▶ _What the task asks_: Among the records, which lines include "agent"? List them.

<<<<

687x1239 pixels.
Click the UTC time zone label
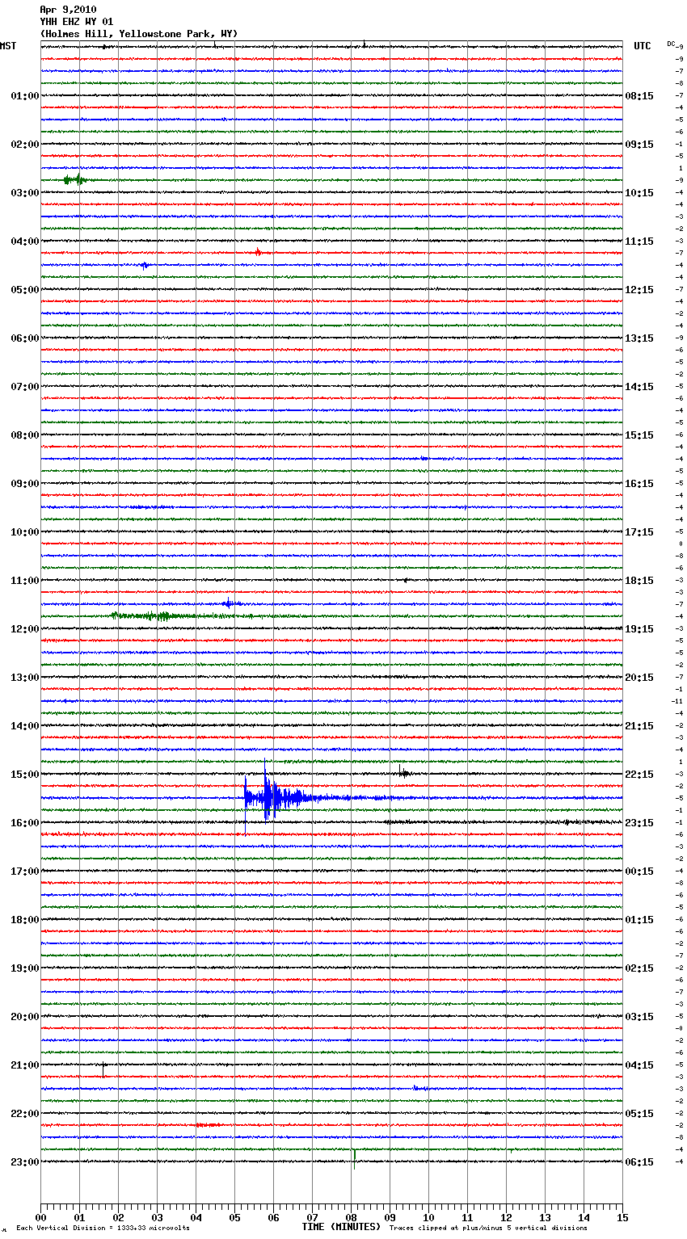tap(642, 46)
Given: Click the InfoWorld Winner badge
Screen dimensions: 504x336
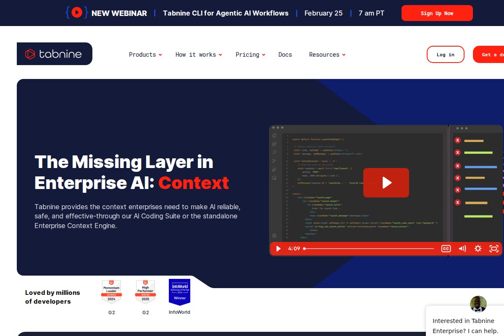Looking at the screenshot, I should click(179, 292).
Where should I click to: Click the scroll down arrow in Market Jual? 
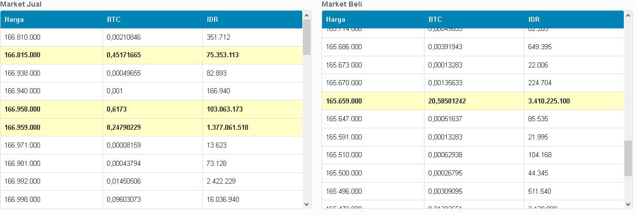point(307,204)
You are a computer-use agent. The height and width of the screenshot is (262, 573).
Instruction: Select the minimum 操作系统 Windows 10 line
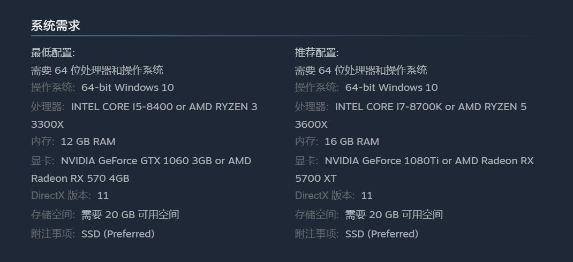click(x=102, y=88)
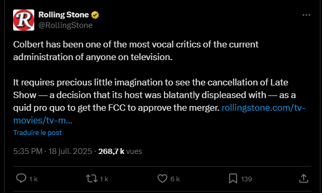Open the 5:35 PM timestamp link
This screenshot has height=193, width=322.
[x=28, y=151]
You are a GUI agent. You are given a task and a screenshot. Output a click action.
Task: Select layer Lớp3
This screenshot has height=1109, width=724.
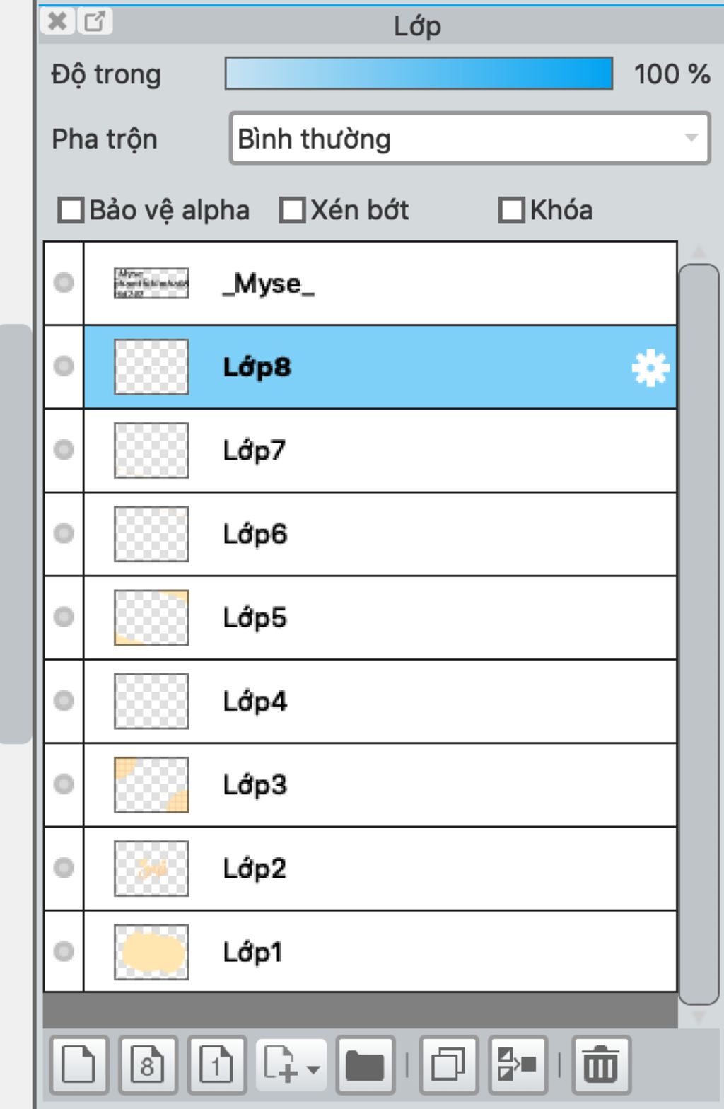point(380,785)
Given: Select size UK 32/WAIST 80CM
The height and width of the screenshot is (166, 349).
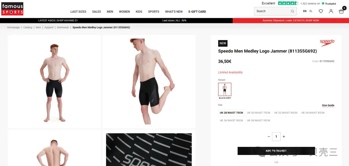Looking at the screenshot, I should pyautogui.click(x=286, y=113).
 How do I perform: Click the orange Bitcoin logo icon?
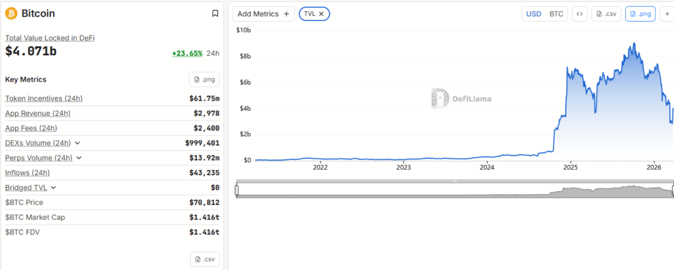pyautogui.click(x=11, y=13)
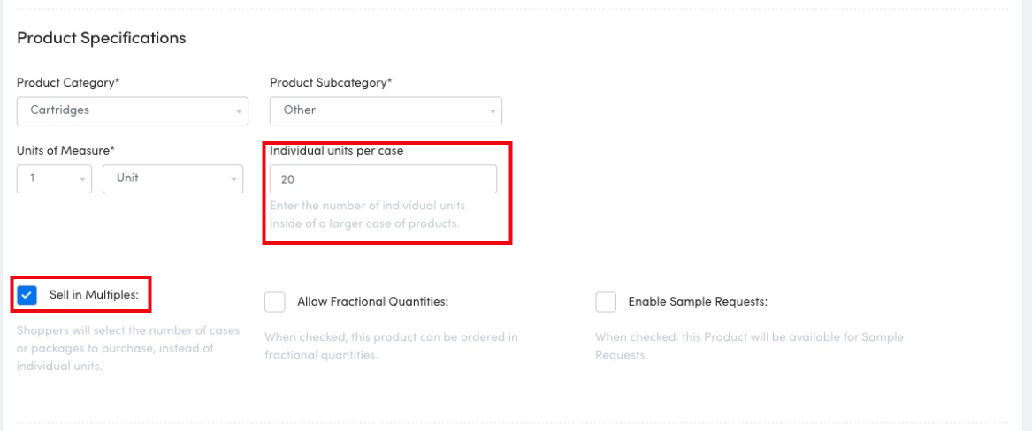
Task: Click the Product Category dropdown arrow icon
Action: (x=238, y=112)
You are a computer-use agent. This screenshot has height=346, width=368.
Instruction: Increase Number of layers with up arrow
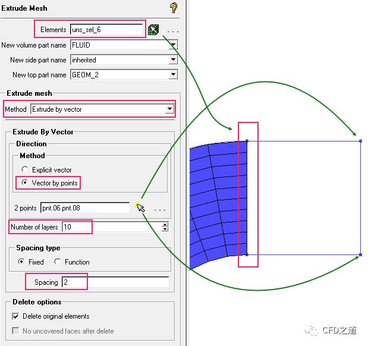click(165, 225)
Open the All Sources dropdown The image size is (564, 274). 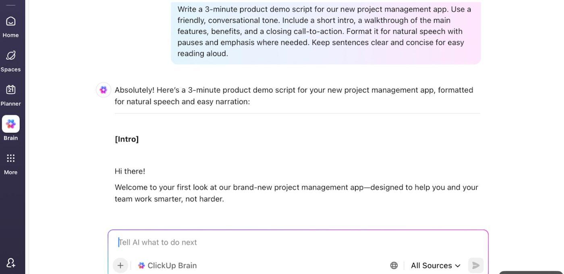[x=431, y=265]
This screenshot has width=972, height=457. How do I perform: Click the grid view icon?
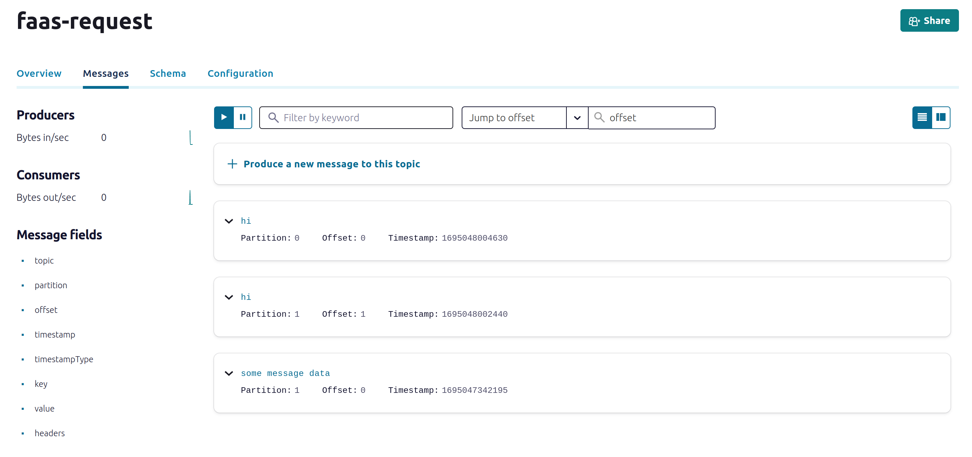(x=941, y=117)
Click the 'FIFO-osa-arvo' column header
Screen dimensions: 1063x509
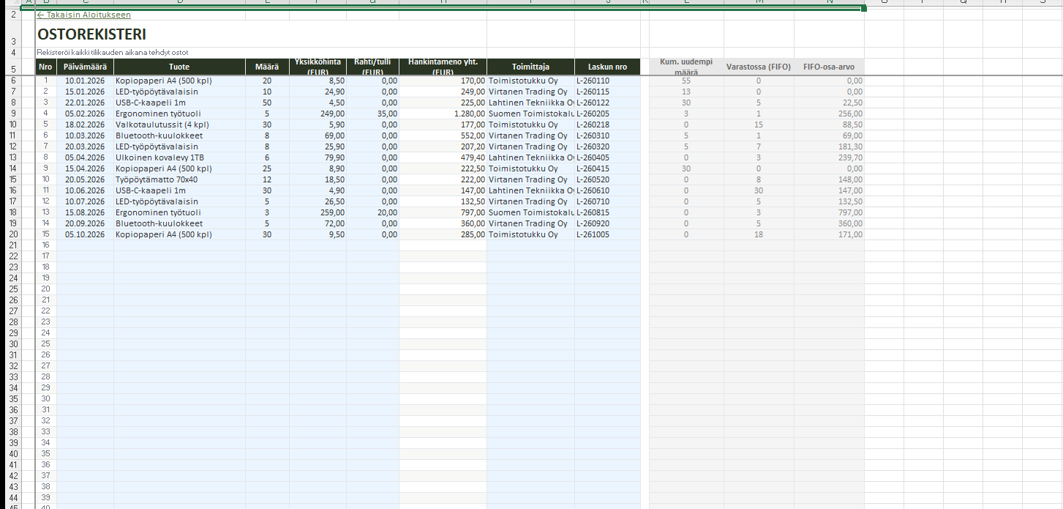point(828,67)
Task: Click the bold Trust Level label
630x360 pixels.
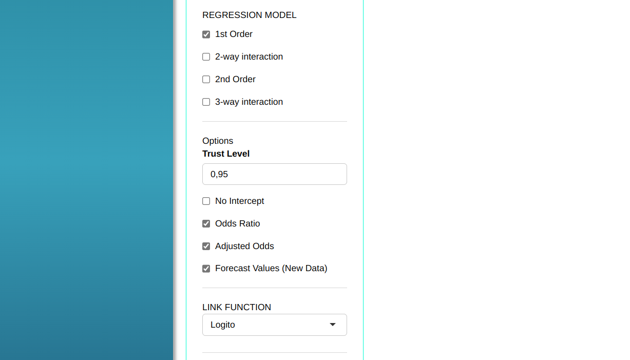Action: (226, 154)
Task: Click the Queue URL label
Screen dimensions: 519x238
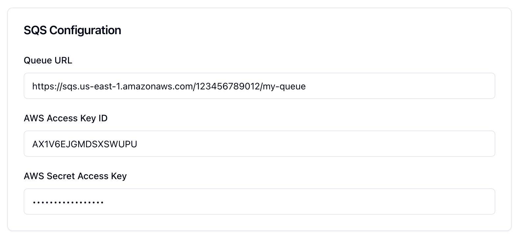Action: coord(48,60)
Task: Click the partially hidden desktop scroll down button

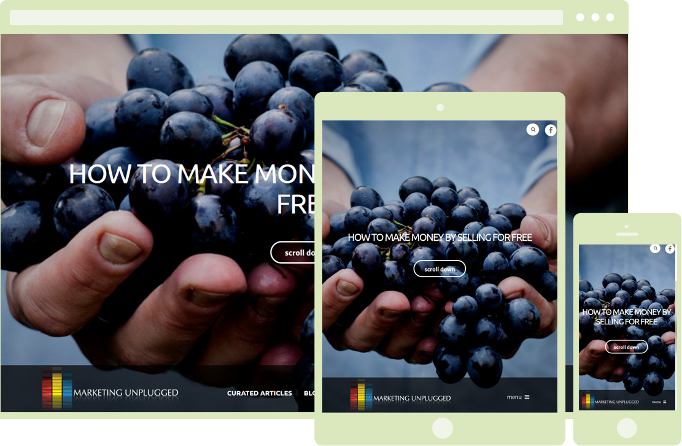Action: (293, 252)
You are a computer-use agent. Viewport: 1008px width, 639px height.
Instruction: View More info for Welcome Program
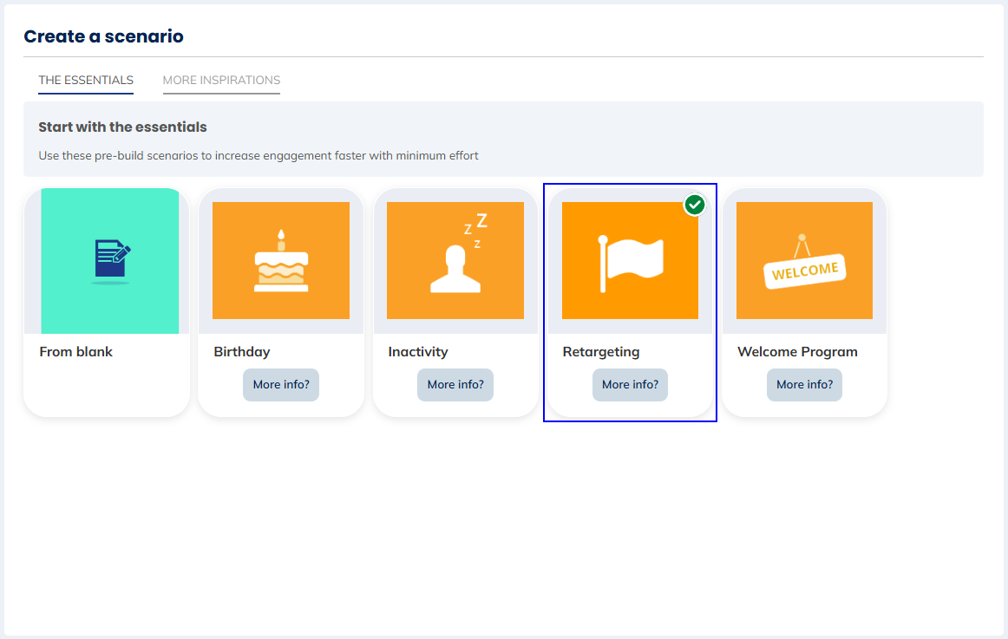[x=804, y=385]
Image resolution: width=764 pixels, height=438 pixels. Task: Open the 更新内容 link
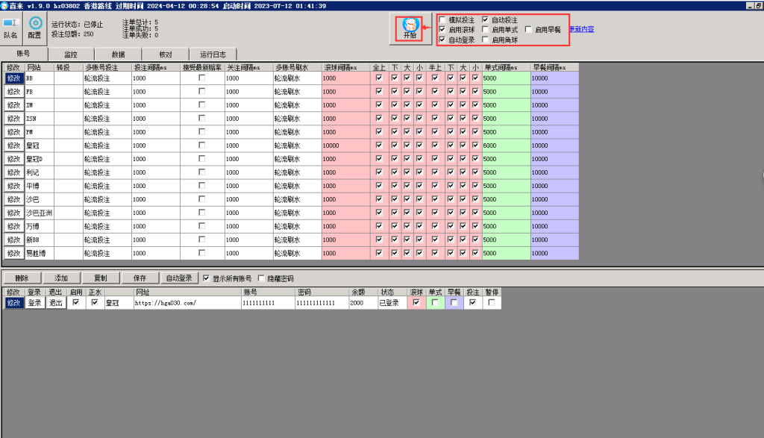click(582, 29)
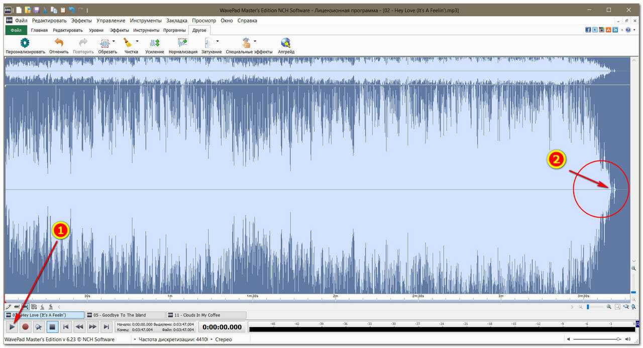Click the Усиление amplify icon

tap(155, 43)
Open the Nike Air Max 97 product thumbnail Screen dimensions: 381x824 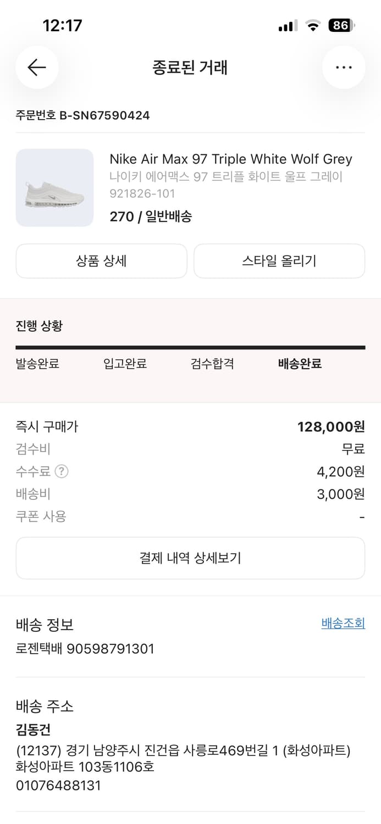[54, 187]
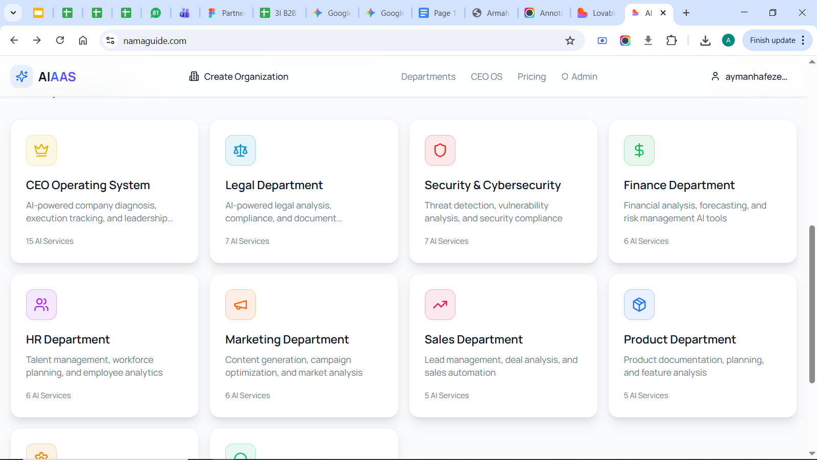Viewport: 817px width, 460px height.
Task: Click the Legal Department scales icon
Action: (x=241, y=150)
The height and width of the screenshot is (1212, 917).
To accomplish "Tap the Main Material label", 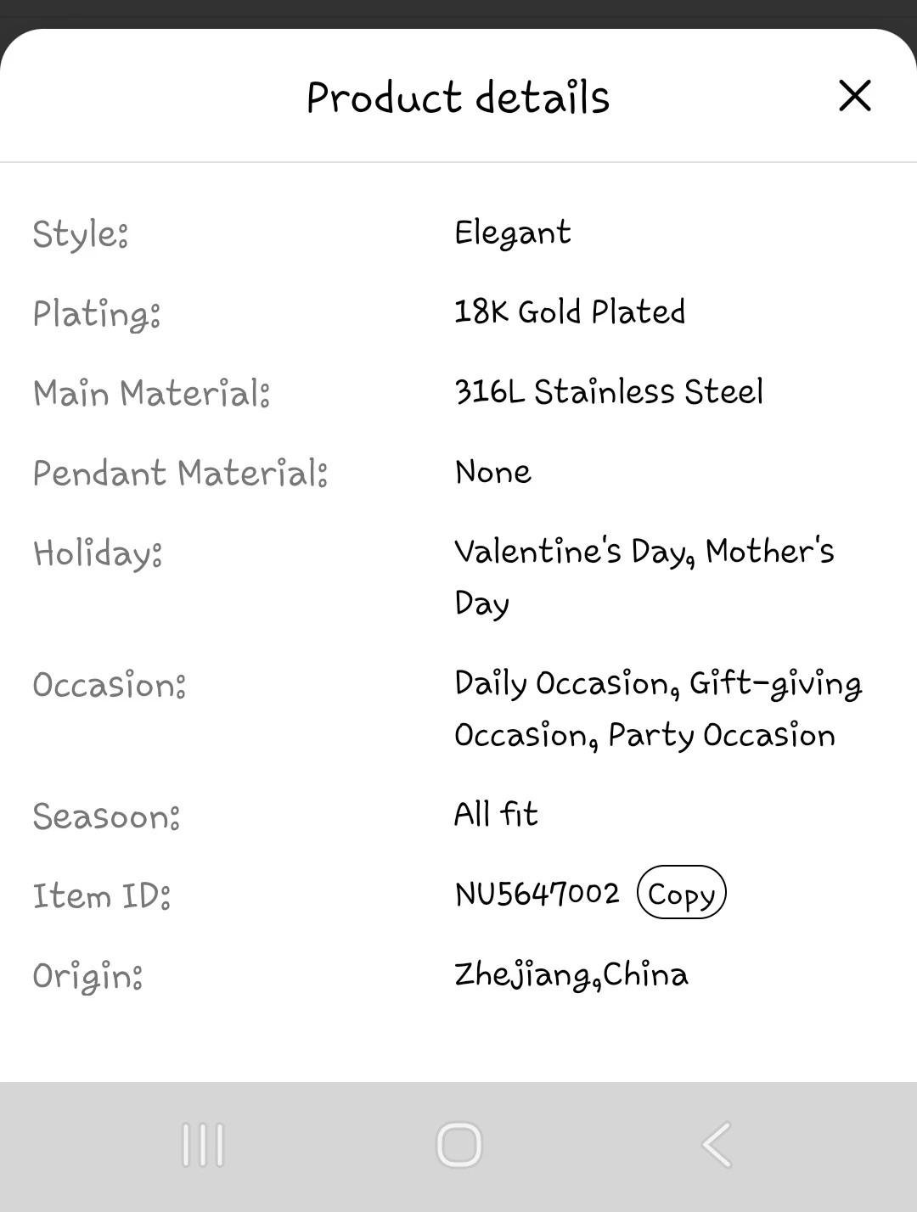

>>>>

▶ _Completed exercise_:
You are a computer-use agent. The height and width of the screenshot is (262, 573).
You are a GUI agent. You are given a task and a screenshot. Output a click action.
You are a computer-use agent. This screenshot has height=346, width=368.
You are a computer-use agent. Viewport: 1008px width, 639px height.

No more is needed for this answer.